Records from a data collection

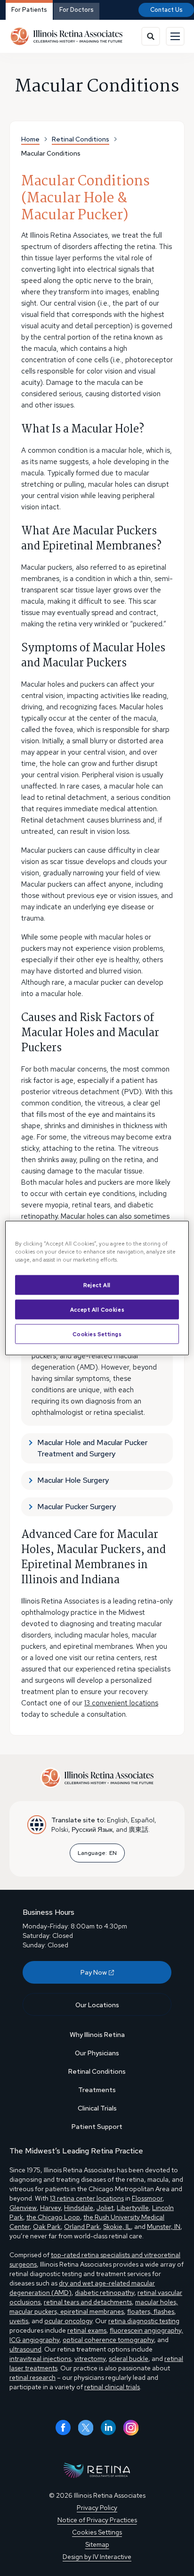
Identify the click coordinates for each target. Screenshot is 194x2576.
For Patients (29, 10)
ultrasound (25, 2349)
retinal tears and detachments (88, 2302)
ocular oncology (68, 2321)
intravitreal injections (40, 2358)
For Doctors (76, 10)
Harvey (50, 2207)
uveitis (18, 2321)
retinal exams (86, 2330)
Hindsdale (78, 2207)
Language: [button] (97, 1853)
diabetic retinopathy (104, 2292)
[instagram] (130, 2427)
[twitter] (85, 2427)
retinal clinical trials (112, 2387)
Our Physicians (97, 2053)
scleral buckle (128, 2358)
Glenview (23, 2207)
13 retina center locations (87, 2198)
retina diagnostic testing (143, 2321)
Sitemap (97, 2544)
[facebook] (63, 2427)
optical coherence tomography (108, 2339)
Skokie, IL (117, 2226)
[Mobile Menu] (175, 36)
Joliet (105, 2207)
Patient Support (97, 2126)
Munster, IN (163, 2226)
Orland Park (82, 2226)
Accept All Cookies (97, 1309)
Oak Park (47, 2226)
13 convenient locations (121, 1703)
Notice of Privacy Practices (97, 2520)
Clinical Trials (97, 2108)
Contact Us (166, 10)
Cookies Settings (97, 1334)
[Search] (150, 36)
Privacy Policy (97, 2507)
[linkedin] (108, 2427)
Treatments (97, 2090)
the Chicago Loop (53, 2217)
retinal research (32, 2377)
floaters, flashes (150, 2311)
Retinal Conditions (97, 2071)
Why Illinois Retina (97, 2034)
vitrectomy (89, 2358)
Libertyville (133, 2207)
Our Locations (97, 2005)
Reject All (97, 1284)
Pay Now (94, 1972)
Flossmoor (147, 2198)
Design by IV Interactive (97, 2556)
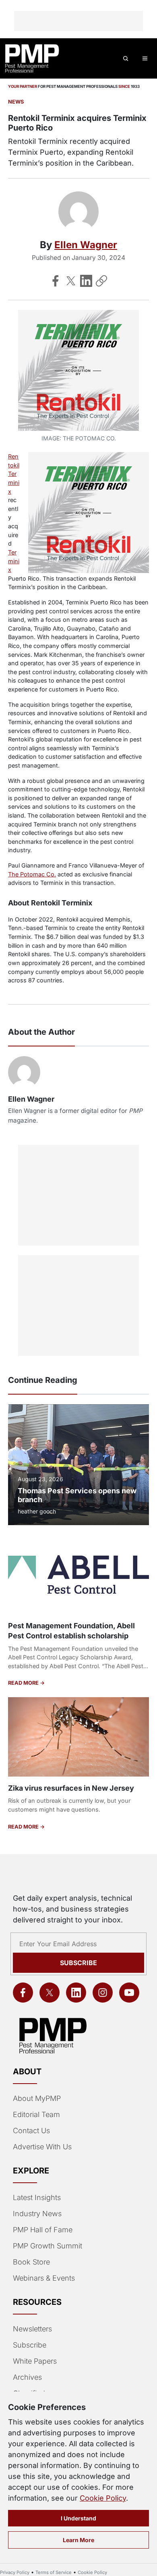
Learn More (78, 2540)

* * *

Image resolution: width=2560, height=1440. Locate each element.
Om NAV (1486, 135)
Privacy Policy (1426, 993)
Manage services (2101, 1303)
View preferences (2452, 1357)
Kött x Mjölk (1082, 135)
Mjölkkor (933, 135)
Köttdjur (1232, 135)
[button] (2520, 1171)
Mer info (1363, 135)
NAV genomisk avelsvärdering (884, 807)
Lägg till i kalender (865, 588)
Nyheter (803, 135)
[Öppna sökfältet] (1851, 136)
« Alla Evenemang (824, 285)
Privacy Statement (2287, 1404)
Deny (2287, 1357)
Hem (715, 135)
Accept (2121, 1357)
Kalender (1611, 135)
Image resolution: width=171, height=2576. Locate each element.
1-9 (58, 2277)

▶ What you need to do
Copy exactly the lines of the entries above from the one containing "Identify the click" through the one containing "Learn More (78, 2540)". Both end lines count; pictures do not.

▶ Response area
Identify the click coordinates for each target. Screenshot is 194x2576.
For Patients (29, 10)
ultrasound (25, 2349)
retinal tears and detachments (88, 2302)
ocular oncology (68, 2321)
intravitreal injections (40, 2358)
For Doctors (76, 10)
Harvey (50, 2207)
uveitis (18, 2321)
retinal exams (86, 2330)
Hindsdale (78, 2207)
Language: [button] (97, 1853)
diabetic retinopathy (104, 2292)
[instagram] (130, 2427)
[twitter] (85, 2427)
retinal clinical trials (112, 2387)
Our Physicians (97, 2053)
scleral buckle (128, 2358)
Glenview (23, 2207)
13 retina center locations (87, 2198)
retina diagnostic testing (143, 2321)
Sitemap (97, 2544)
[facebook] (63, 2427)
optical coherence tomography (108, 2339)
Skokie, IL (117, 2226)
[Mobile Menu] (175, 36)
Joliet (105, 2207)
Patient Support (97, 2126)
Munster, IN (163, 2226)
Orland Park (82, 2226)
Accept All Cookies (97, 1309)
Oak Park (47, 2226)
13 convenient locations (121, 1703)
Notice of Privacy Practices (97, 2520)
Clinical Trials (97, 2108)
Contact Us (166, 10)
Cookies Settings (97, 1334)
[Search] (150, 36)
Privacy Policy (97, 2507)
[linkedin] (108, 2427)
Treatments (97, 2090)
the Chicago Loop (53, 2217)
retinal research (32, 2377)
floaters, flashes (150, 2311)
Retinal Conditions (97, 2071)
Why Illinois Retina (97, 2034)
vitrectomy (89, 2358)
Libertyville (133, 2207)
Our Locations (97, 2005)
Reject All (97, 1284)
Pay Now (94, 1972)
Flossmoor (147, 2198)
Design by IV Interactive (97, 2556)
Learn More (78, 2540)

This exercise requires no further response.